It's welcome news. Google should take a bigger role in display advertising, especially as Google gets more space for eye-candy ads on social networking partner sites like MySpace and its own YouTube video-sharing site.

Investors should still temper their enthusiasm. Henry Blodget suggests that something as simple as incorporating DoubleClick's graphical ads throughout Google's own site could result in an additional $3 billion to $4 billion in revenue, or $2 billion in profit.

I don't buy that kind of optimism. Display advertising works on many sites. Yahoo! (Nasdaq: YHOO) is a master in the niche, mostly because the lucrative text-based ads aren't effective on free email (which makes up nearly half of Yahoo!'s traffic, according to Alexa.com -- or more than three times the traffic to Yahoo!'s own search engine).

The reason why Google is able to deliver so much more ad revenue by serving up fewer pages than Yahoo! globally is because of paid search. Blodget's suggestion of wallpapering Google's search engine with banner ads and rich media spots would be a disaster.

Yes, a disaster.

For starters, display advertising doesn't pay as well as paid search. Yahoo! proves it. Google users may wind up clicking less on the more lucrative paid search ads if they are distracted by the eye candy. Perhaps more importantly, Web users may grow to avoid Google the way they have previous search engine leaders who chose to tragically transform into graphical portals.

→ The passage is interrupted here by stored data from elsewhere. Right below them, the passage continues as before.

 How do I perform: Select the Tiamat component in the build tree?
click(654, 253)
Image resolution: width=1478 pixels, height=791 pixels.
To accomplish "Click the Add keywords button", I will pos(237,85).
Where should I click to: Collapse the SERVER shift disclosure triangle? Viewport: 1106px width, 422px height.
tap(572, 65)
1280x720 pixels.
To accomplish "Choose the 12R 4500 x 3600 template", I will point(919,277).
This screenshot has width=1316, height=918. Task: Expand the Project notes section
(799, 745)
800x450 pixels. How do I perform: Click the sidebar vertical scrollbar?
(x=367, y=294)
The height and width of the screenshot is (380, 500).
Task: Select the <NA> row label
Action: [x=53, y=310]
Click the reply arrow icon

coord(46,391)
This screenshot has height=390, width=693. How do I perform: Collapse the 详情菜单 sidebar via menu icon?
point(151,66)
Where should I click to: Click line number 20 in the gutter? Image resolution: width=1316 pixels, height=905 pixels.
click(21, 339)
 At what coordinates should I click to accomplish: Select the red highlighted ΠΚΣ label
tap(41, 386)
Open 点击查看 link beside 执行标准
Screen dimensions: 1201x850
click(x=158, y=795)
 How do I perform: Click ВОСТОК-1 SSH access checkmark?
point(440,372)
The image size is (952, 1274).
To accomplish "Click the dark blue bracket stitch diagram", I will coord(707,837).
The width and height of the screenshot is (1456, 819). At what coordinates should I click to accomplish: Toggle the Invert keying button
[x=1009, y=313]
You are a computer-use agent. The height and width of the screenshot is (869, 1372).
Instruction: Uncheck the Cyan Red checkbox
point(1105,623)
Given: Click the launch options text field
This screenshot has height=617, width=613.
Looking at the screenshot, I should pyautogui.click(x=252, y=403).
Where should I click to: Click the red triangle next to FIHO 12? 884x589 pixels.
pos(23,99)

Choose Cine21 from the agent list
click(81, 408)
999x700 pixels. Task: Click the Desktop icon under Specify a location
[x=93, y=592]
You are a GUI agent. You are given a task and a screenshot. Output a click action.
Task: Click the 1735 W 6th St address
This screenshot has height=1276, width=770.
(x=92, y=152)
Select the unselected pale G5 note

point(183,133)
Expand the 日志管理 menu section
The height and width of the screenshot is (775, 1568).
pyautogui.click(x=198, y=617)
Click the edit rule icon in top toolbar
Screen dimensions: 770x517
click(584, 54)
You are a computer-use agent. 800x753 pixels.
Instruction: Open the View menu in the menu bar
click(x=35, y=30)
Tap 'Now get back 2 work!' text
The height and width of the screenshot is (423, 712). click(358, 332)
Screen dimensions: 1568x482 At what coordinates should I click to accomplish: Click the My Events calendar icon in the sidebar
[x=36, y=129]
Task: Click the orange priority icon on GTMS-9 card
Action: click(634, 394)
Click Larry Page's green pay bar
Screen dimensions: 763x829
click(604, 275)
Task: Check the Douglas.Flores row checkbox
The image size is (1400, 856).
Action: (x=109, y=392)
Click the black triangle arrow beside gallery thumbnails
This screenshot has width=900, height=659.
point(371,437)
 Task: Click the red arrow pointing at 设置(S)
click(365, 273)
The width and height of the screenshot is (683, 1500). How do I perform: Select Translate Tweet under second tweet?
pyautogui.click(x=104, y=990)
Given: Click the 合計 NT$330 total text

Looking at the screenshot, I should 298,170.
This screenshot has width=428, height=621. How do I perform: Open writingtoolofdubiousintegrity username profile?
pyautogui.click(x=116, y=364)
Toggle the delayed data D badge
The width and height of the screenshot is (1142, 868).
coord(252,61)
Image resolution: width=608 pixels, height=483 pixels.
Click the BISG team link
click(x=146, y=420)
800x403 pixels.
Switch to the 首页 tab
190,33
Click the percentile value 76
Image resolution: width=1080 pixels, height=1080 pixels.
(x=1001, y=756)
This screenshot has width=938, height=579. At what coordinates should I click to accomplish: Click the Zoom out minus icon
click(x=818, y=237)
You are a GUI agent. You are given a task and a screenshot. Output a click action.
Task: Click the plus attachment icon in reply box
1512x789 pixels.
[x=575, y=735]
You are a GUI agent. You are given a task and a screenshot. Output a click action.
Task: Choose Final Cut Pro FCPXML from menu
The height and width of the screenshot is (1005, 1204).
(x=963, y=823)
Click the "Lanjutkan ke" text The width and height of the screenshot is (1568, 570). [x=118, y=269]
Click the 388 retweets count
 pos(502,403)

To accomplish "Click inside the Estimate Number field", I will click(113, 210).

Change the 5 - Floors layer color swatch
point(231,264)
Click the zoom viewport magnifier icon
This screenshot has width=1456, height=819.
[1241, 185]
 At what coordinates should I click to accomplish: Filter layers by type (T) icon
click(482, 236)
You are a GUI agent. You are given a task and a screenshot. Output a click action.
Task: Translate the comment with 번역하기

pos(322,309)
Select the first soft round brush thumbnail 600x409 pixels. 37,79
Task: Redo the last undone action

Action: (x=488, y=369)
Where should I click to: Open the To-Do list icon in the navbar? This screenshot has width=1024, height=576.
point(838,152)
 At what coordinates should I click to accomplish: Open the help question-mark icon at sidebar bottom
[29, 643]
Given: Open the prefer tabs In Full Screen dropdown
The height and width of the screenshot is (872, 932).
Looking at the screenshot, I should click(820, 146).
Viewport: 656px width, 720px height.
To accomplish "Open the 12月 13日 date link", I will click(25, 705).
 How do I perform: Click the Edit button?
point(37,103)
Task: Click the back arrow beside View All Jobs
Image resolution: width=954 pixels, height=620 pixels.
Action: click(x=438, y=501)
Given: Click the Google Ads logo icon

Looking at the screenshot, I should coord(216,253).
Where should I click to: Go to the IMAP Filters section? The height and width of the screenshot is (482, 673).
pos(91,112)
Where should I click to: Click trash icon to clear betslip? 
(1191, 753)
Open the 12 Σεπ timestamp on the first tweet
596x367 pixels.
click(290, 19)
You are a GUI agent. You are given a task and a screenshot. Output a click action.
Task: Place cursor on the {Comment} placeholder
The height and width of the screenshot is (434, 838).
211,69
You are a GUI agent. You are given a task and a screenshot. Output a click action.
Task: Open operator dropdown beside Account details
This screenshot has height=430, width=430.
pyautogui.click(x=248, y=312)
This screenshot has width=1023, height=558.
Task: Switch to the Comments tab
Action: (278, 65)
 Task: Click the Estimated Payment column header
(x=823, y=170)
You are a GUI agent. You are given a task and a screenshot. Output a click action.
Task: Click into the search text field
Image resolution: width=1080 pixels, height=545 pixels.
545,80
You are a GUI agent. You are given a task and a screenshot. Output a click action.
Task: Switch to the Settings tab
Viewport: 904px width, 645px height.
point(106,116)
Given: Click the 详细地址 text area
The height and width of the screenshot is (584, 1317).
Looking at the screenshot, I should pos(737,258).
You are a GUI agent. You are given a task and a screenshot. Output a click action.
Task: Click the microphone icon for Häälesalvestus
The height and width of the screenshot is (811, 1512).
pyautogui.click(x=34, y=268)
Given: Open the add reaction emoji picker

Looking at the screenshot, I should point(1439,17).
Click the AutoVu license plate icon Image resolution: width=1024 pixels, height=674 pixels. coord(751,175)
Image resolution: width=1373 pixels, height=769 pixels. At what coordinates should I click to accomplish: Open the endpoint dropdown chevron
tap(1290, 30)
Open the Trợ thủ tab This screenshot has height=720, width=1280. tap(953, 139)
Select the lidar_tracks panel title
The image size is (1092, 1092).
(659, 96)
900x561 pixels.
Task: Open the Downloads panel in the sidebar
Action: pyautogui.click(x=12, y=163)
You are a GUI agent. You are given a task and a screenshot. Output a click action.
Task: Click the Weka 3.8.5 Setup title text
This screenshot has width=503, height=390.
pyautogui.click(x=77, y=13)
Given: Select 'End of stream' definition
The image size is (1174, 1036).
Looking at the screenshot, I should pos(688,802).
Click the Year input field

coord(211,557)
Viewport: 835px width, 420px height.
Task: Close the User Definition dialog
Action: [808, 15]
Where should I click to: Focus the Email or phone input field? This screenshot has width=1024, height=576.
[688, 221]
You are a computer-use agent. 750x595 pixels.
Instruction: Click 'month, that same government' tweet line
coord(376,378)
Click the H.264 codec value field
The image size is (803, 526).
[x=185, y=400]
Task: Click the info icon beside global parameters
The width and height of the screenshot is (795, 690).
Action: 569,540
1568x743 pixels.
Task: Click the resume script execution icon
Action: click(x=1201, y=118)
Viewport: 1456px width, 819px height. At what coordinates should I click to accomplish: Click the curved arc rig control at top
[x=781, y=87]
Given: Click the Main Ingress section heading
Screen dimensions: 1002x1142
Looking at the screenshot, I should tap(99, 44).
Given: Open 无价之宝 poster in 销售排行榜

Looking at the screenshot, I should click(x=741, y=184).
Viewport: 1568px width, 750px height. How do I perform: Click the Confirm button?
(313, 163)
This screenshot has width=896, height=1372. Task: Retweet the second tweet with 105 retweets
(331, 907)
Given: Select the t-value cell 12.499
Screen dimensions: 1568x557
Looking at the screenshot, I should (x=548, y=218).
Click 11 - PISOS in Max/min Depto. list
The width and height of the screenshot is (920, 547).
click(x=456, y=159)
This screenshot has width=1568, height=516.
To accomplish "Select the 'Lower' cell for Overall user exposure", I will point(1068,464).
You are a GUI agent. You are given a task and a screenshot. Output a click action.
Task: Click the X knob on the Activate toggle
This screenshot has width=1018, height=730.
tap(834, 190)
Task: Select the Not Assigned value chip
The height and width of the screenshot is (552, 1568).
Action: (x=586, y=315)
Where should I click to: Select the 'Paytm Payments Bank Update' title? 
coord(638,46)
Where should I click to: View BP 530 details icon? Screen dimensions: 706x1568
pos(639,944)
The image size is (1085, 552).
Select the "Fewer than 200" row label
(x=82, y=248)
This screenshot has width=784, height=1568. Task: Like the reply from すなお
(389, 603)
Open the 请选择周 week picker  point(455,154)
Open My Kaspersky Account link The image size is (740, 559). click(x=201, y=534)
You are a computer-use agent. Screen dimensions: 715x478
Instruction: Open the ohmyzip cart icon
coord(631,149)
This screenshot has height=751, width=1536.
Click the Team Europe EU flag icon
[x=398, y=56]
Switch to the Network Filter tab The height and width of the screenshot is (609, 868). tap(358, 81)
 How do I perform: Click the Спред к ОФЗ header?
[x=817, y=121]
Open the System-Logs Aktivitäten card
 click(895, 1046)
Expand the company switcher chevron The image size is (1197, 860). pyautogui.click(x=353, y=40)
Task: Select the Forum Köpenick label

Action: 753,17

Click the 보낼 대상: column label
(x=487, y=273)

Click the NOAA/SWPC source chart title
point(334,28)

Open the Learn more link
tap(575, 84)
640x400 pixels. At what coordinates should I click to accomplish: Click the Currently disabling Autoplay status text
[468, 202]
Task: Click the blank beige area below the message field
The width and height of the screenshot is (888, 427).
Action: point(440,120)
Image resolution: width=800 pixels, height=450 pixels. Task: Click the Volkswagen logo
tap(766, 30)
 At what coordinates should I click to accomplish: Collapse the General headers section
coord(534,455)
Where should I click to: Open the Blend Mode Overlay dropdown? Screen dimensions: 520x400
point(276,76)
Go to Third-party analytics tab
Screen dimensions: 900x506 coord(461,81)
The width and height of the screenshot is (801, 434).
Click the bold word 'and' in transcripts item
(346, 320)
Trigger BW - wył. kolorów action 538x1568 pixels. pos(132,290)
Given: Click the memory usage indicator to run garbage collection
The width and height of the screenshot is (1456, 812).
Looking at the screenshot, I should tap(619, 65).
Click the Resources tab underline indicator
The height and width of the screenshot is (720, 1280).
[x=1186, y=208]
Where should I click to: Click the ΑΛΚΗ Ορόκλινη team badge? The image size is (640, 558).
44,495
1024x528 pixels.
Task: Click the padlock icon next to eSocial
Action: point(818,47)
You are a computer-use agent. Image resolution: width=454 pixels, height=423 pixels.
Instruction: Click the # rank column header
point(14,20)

Don't take my word for it. Why do you think that Microsoft's (Nasdaq: MSFT) Live.com and even the stand-alone search subdomains for Yahoo! and Time Warner's (NYSE: TWX) AOL avoid display advertising? Even they realize that they should emulate Google in search instead of the other way around.

Google gets stylistic marks for how it graphically updates its logo based on certain dates, but that's where it should draw the line on art versus garish virtual billboards.

Blodget suggests that tacking on display advertising can result in as much as a 30% profit improvement at Google. I just don't buy into the math, because I don't think it can happen without cannibalizing the company's established high-margin paid search feast.

It wouldn't be incremental. It would be detrimental.